--- begin Text to read ---

Today’s episode is short, sweet, and a little more on the personal side. And it is for you if you have ever felt like you are on the outside of all of those unwritten rules about how to carry yourself, present your ideas, and influence the people around you. Like everyone else seemed to absorb all of those things naturally while you were heads down and busy, actually doing your job.
And I wanted to share this now because the doors for my program Speak Like Senior Leader, they close tomorrow, Friday, May 15th if you are listening to this at the time it airs.
So as part of that, I have been doing a lot of reflecting and thinking about why I do this work. People ask me all of the time, how do you put yourself out there to promote this program? You seem so confident about it, and the honest answer is that it’s easier, it’s not always easy, but it is easier when you are sharing something with the world and inviting them into an experience that you are not only incredibly proud of, but that you also know is desperately needed. And you have also seen over and over again that it gets real life-changing results for people.
Just to give you an example, over the last eight to 12 weeks, we have had people and speak like a senior leader who have gotten major promotions, who have landed director level roles. They have been named to global leadership positions. They have been invited into strategic planning with their C-Suite.
They’ve been asked to co-chair industry panels. They have been personally selected by the executive committee. They’ve been named defacto for big initiatives. They’ve achieved awards earning the highest possible performance scores. That is all why I do this. It is not just to teach some clever scripts or frameworks for you to memorize for your next presentation.
This is a fundamental overhaul of how you communicate and how you see yourself as a high value contributor to the point where that confidence, that sense of self-assuredness, that weaves through every message you send, every call you dial into every conversation you have with someone who has power over your future. It changes how people experience you. It changes how you experience yourself.

--- end Text to read ---
--- begin Source excerpt ---

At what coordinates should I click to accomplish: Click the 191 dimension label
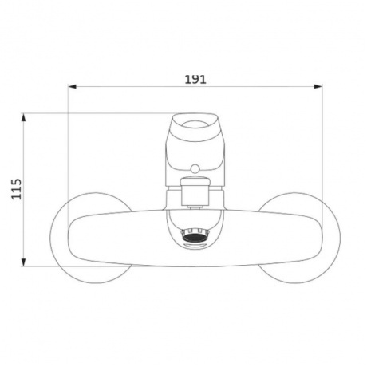click(x=195, y=79)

--- end Source excerpt ---

■ Objective 1: In the episode transcript, on what day and date do the doors for the program close?
■ Objective 2: Write the next part of the episode transcript, picking up right after its last sentence.

■ Task answer 1: They close on Friday, May 15th.

■ Task answer 2:
Now, maybe all of this feels a bit aspirational right now, a bit far off. Because you have been told, you may have heard this many times, you need more executive presence. We need to see you operate at a higher level. Your communication needs more polish, be more strategic.
And somewhere in the back of your mind, maybe in the front of your mind, actually, you have thought I have zero idea. What you mean by that? I do not know how to do it. I don’t know why I can’t figure this out. And then you have wondered, well, maybe I need an MBA. Maybe I need better connections, a different personality. I need to change jobs where there’s not so many politics. And spoiler alert, there are politics everywhere. You encounter the same thing wherever you go. And here’s the thing, you would never say any of this out loud. Because admitting you don’t know how to do these things is almost like admitting you don’t belong.
And you have worked way too hard for way too long to let anyone think that. So instead, you just carry around this low grade confusion like a secret. You are performing and proving your competence on the outside, you are contributing. You are going above and beyond while feeling totally lost on the inside about how to communicate with that it factor, that seems to be so second nature to other people.
And underneath all of that confusion is this even heavier layer and it is guilt. I should know this by now. I’ve been doing this work for 10, 15, 20 years. Why do I still feel like I have to try so hard to get my point across? I’ve read the books, I’ve watched the people around me.
I’ve tried to pick it up on my own. Why does everyone else seem so articulate and why do I feel like I’m still winging it half the time after all of these years? Maybe if I had figured it out sooner, I wouldn’t have lost that opportunity. Maybe if I had just said that thing differently in the meeting, things would’ve gone another way.
I would’ve gotten that promotion. And this brings me to the number one truth about influence, I had to learn the hard way. And it is this, you cannot move forward while you are still busy beating yourself up for not being further along. The weight I’ve been talking about. I know it very well. I know how it feels like you are carrying around this heavy backpack and you’ve gotten so used to wearing it that you’ve almost forgotten it’s there because it’s always been there.
I relate to all of this because I grew up in a pretty blue collar household in an otherwise well off wealthy neighborhood and school system. Neither of my parents graduated college or had what I would jokingly call a real job. They own their own businesses, so I had very little exposure to the traditional corporate world growing up, I didn’t understand or know any of the lingo.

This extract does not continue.